A new day, an old ring road. Kidderminster. I lined this roundabout in 1986 to welcome Princess Diana with my school when she came to open the Forest Glades leisure centre, now just a huge gap post demolition. Behind me, 300 metres of pure stonking brilliance from sculptor William Mitchell. Low key at points, exquisitely detailed at others. I recommend you go and find it. Touch it.
Bournville. I did my Art Foundation course here. Streets upon streets of houses for workers, all different in line with the grand vision of the Cadbury brothers. A model village. Further south, standing on a castle shaped folly on top of the Lickey Hills – land, view and folly gifted to the people of Birmingham by the Cadburys – I’m looking over Brum, thinking over the last few decades and forward to the next few.

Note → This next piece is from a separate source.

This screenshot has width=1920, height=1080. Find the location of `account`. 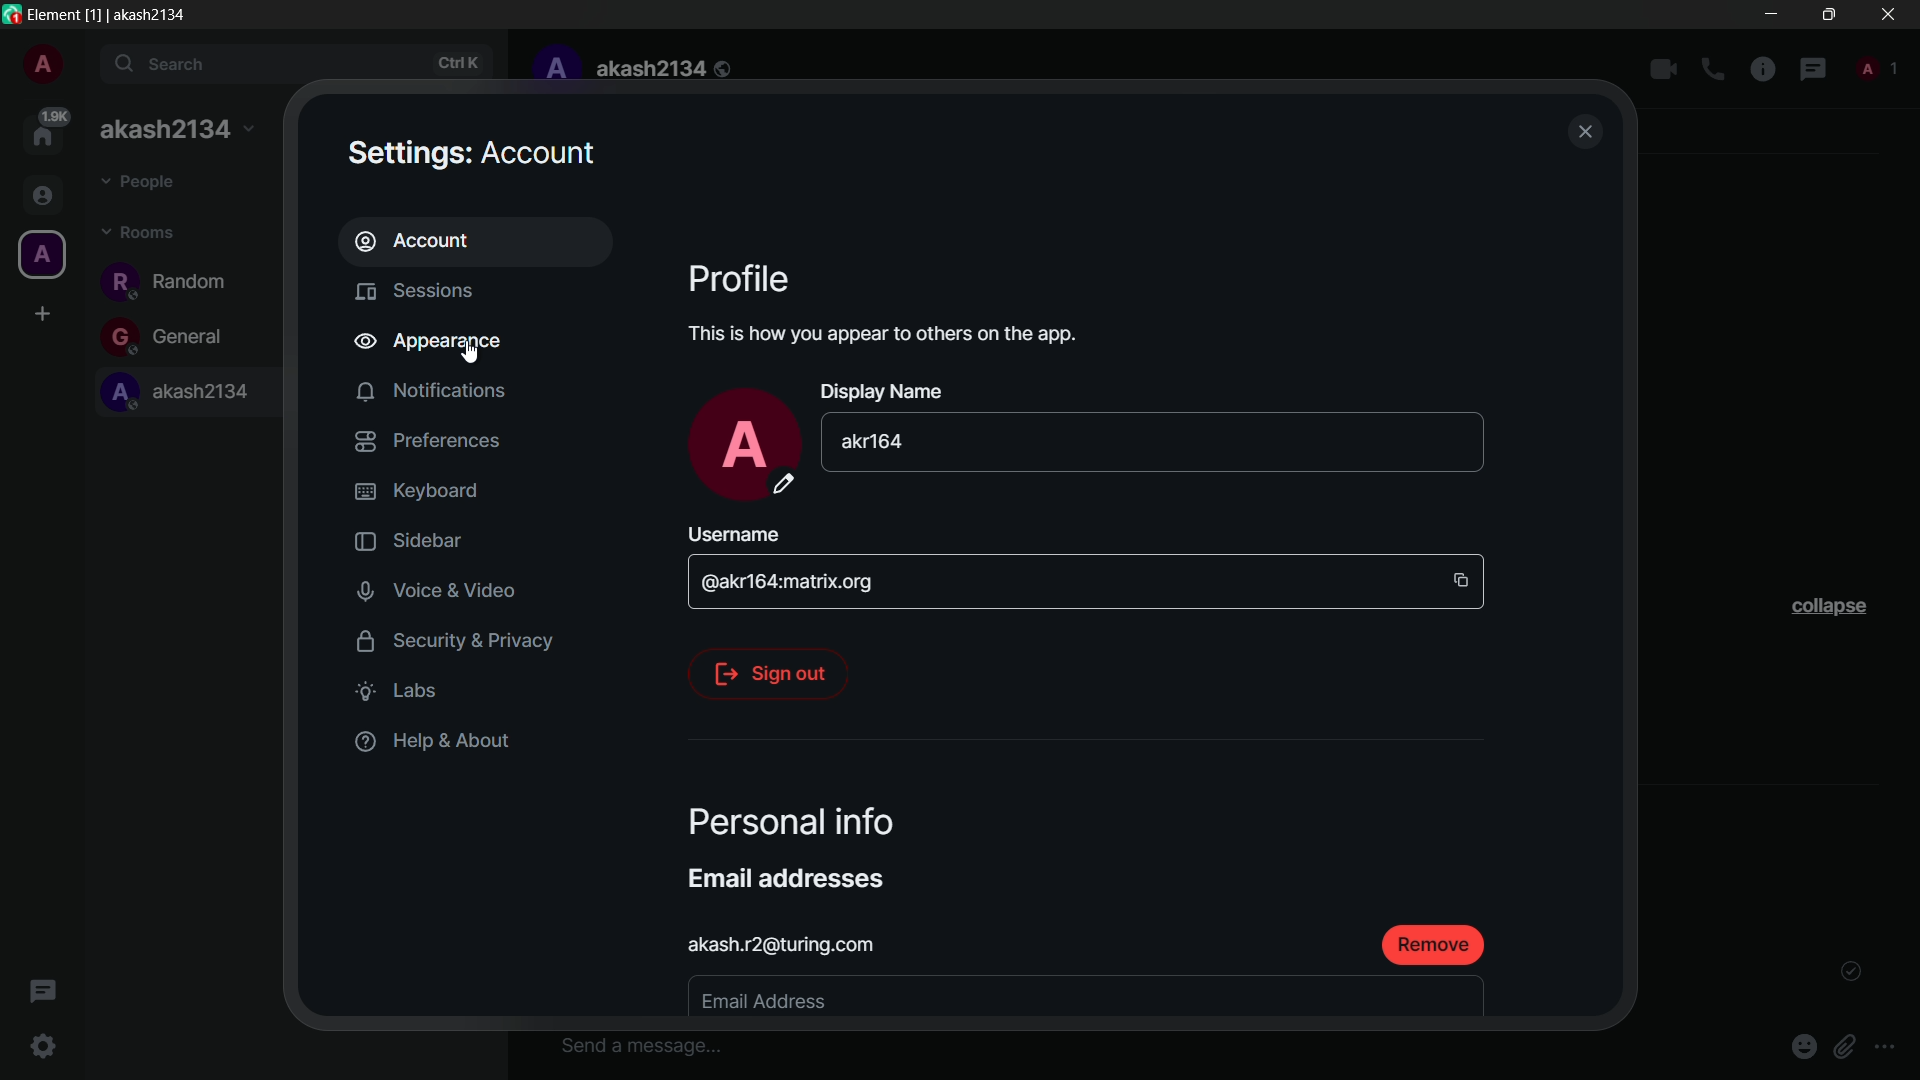

account is located at coordinates (479, 239).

We have no idea what’s going to happen in this post-everything world. These places are underpinned by vision and public generosity. This is needed now more than ever, be it good quality affordable housing, tactile experiences, landscapes retained for communities or wild architecture for Dudley. The future view needs to be both ambitious and realistic. It needs to be optimistic. It needs to be firmly focused on public benefit, not private profit. These small places deserve this ambition and care. We all do. Holiday done.
Verity-Jane Keefe is a visual artist
Afterword
This has been written in response to my brain swirling thinking about the future and the need for reform, response and action as a meaningful call to arms to unfolding events across most sectors – institutions’ decisions and the impact on individuals.
I recommend two pieces in particular: Tai Shani’s brilliant, urgent plea to art institutions in Art Review – 'Be realistic, demand the impossible' and then Stefan Collini on the state of universities: 'English universities are in peril because of 10 years of calamitous reform'.